Hepatocyte apoptosis and hepatic expression of transforming growth factor-beta1 mRNA during involution of hyperplastic rat liver induced by hepatocyte growth factor.

Hepatocyte apoptosis occurs during involution of hyperplastic liver induced by administration of xenobiotic compounds in rats. With this hyperplasia and involution, hepatic transforming growth factor (TGF)-beta1 is reported to be expressed to stimulate hepatocyte apoptosis. In regenerating liver after partial resection showing no hyperplasia, such expression of TGF-beta1 is also seen.
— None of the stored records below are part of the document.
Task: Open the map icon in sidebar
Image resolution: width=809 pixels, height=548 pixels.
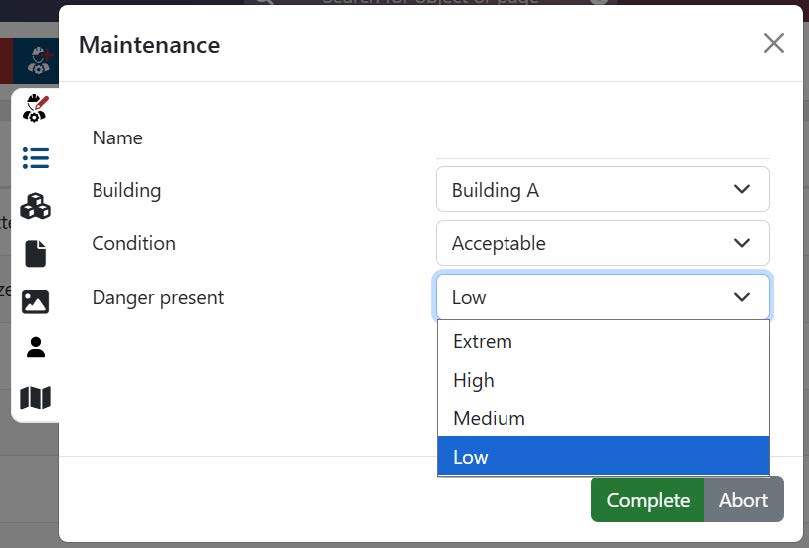Action: (x=36, y=398)
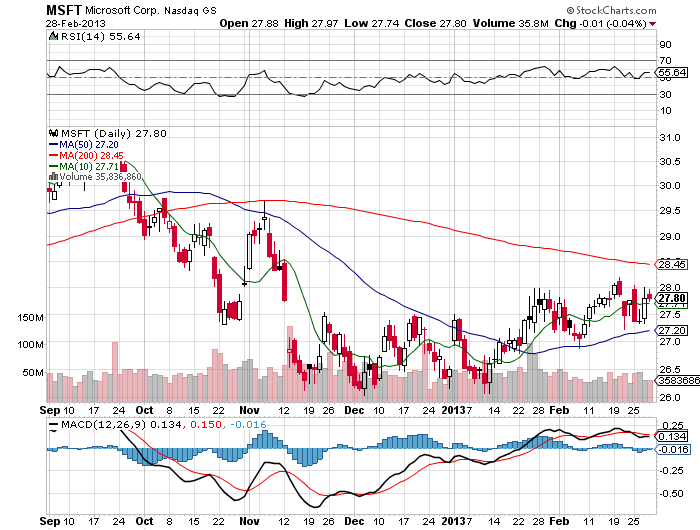Click the red MA(200) legend swatch
This screenshot has height=530, width=700.
pyautogui.click(x=53, y=155)
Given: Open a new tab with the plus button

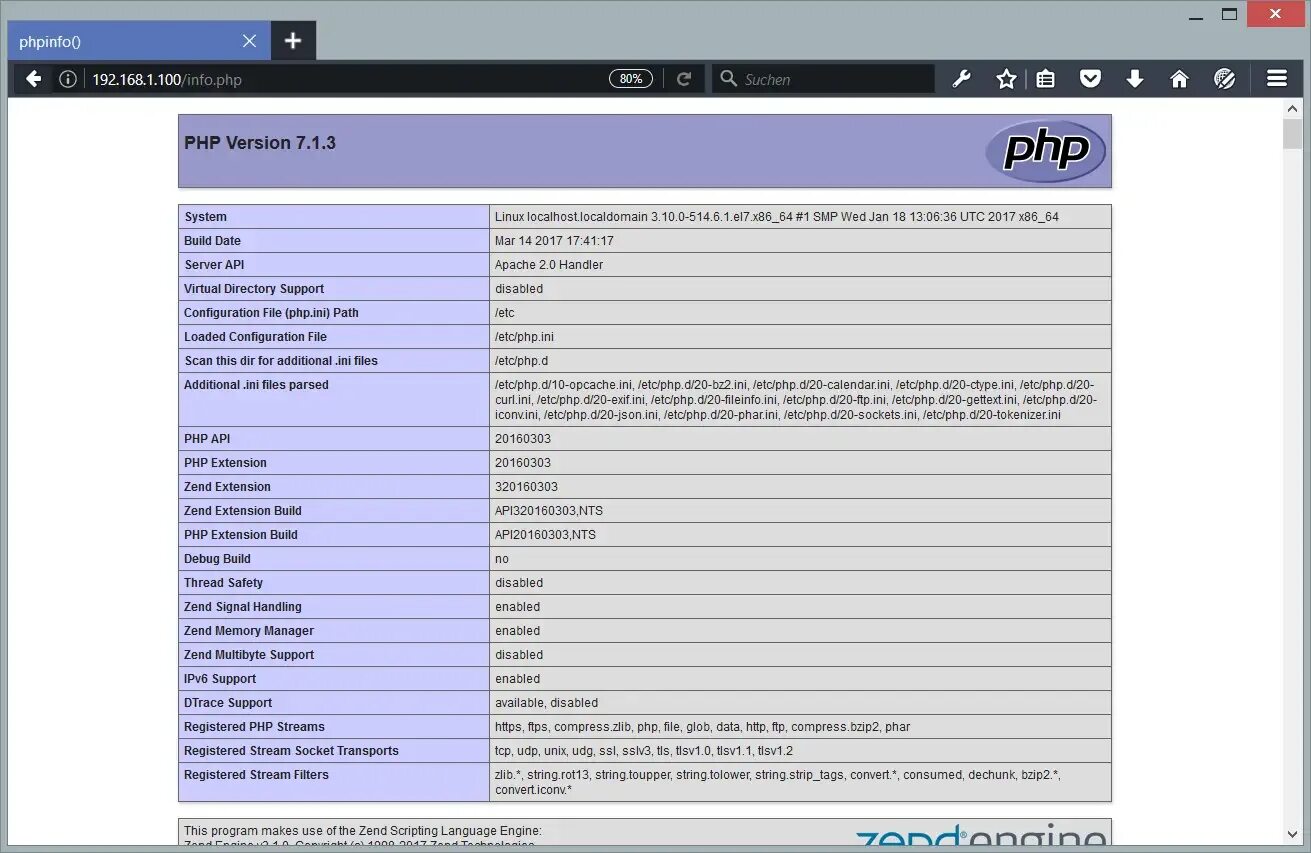Looking at the screenshot, I should point(293,41).
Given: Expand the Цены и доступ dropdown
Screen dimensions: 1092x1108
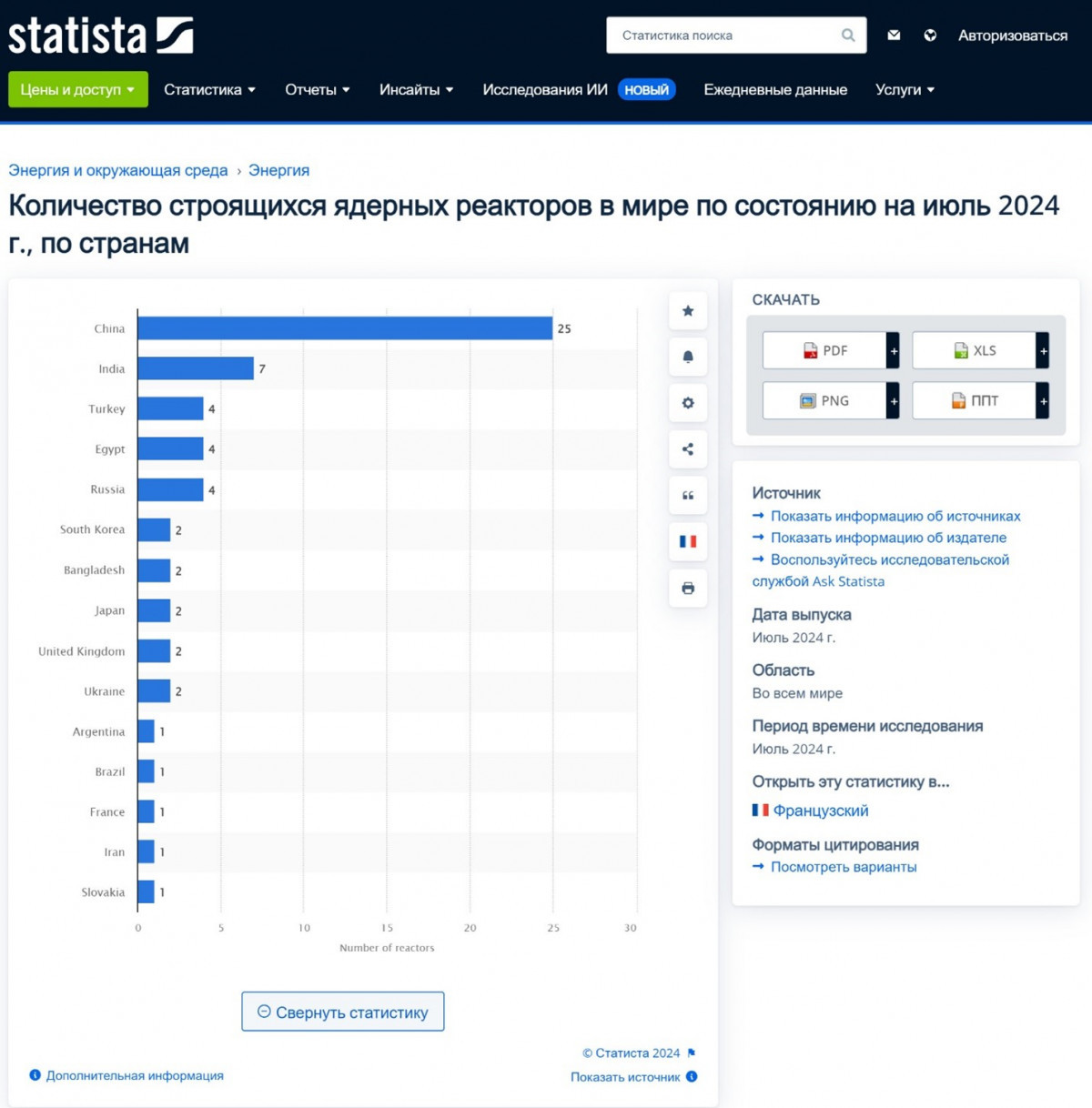Looking at the screenshot, I should pos(77,89).
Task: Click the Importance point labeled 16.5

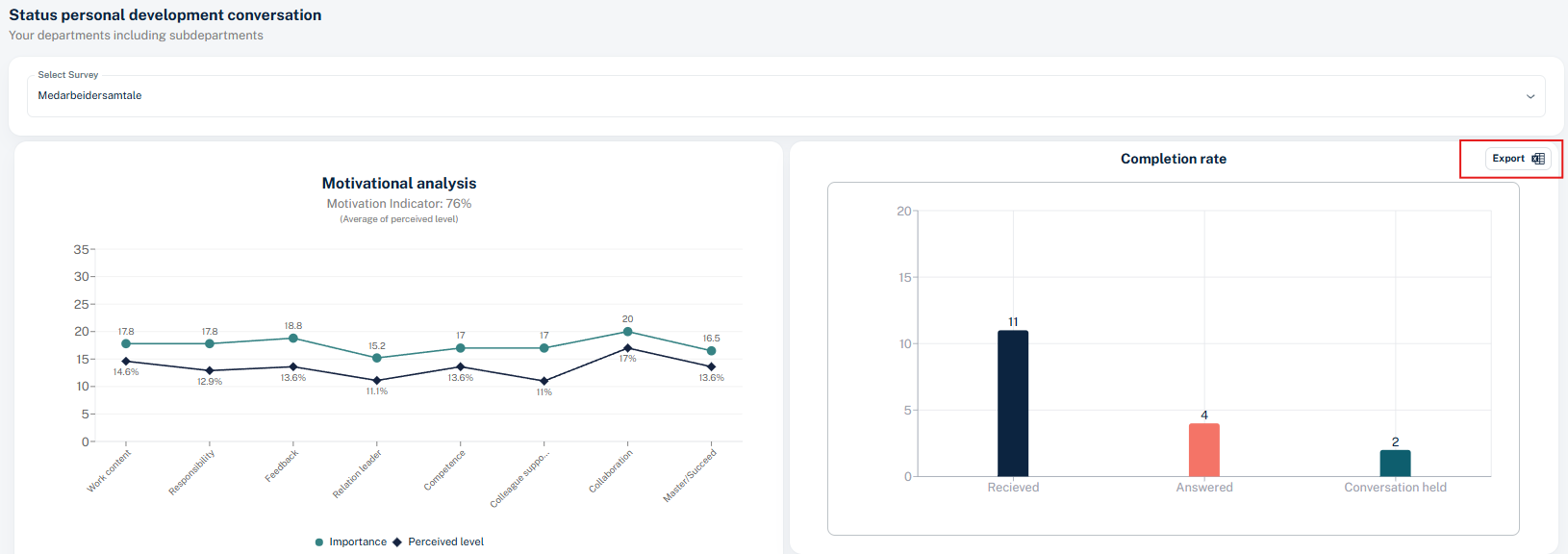Action: click(x=711, y=351)
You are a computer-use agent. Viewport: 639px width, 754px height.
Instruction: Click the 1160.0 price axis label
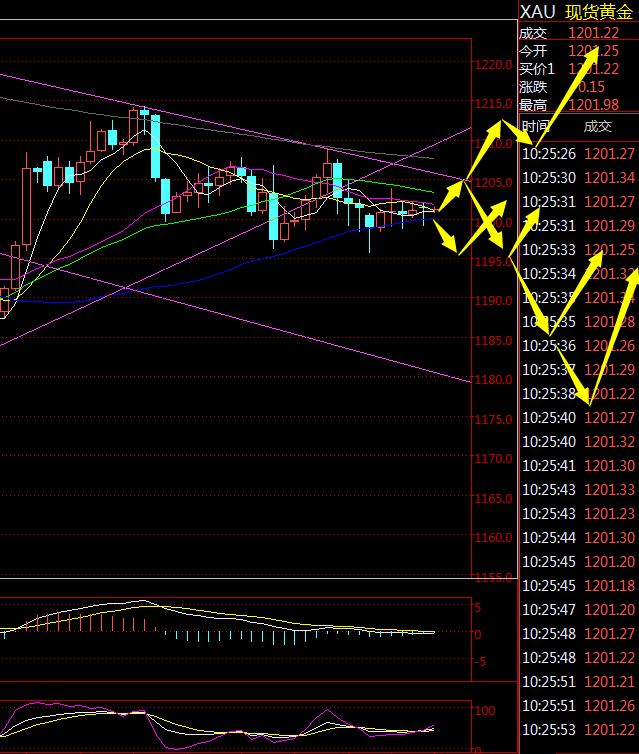pos(493,538)
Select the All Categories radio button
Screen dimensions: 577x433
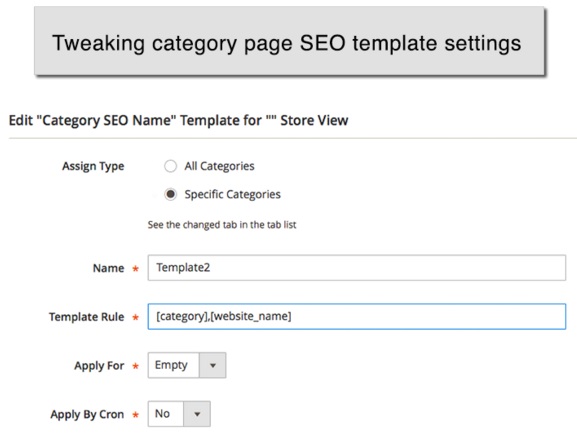(x=170, y=166)
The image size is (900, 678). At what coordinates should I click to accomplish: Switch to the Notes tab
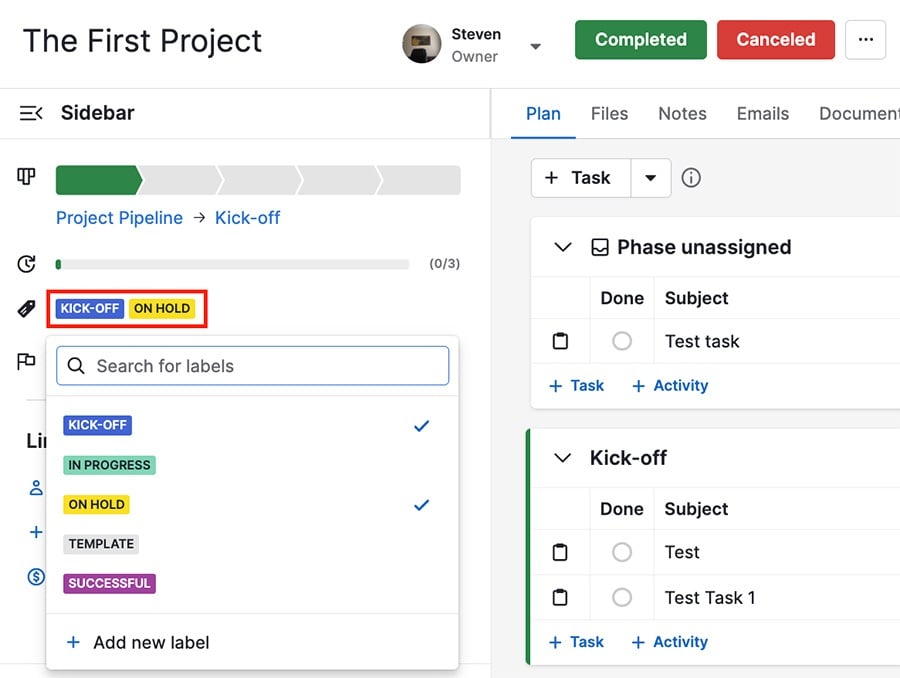point(682,113)
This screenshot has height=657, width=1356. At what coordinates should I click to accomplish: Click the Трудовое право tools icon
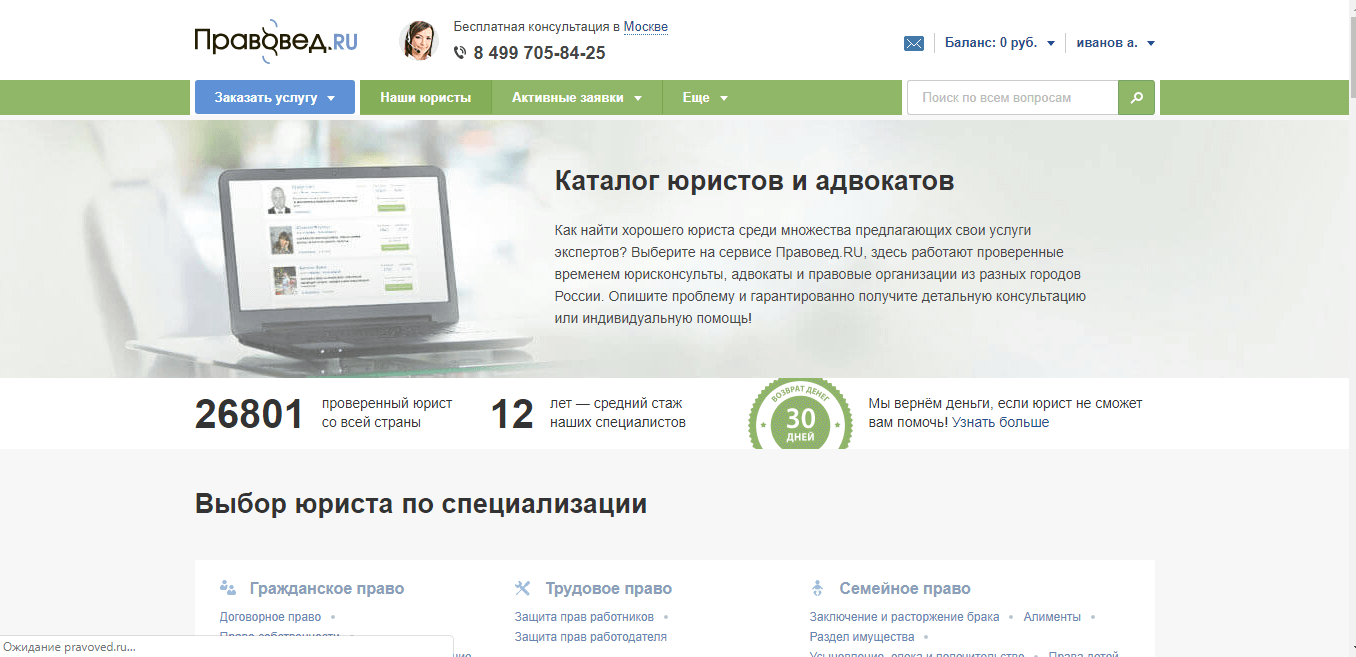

However, no hepatocyte apoptosis develops despite the high levels of TGF-beta1. When rats received an intravenous injection of human hepatocyte growth factor at 12 h intervals for 14 days, the hepatic DNA content was increased 12 h after the last injection to 140% of control. This DNA content was significantly decreased at 108 and 180 h after discontinuation of treatment. At 60 h after the last injection, the number of apoptotic bodies positive for nick end-labelling of DNA in hepatocytes was significantly greater in treated rats than in control rats. Hepatocyte apoptosis was also identified electron micrographically. Hepatic TGF-beta1 mRNA levels in treated rats were significantly lower than in control rats at 12 h and then gradually increased towards control levels. We conclude that hyperplastic liver induced in normal rats by hepatocyte growth factor regresses with hepatocyte apoptosis and suppressed hepatic TGF-beta1 mRNA levels.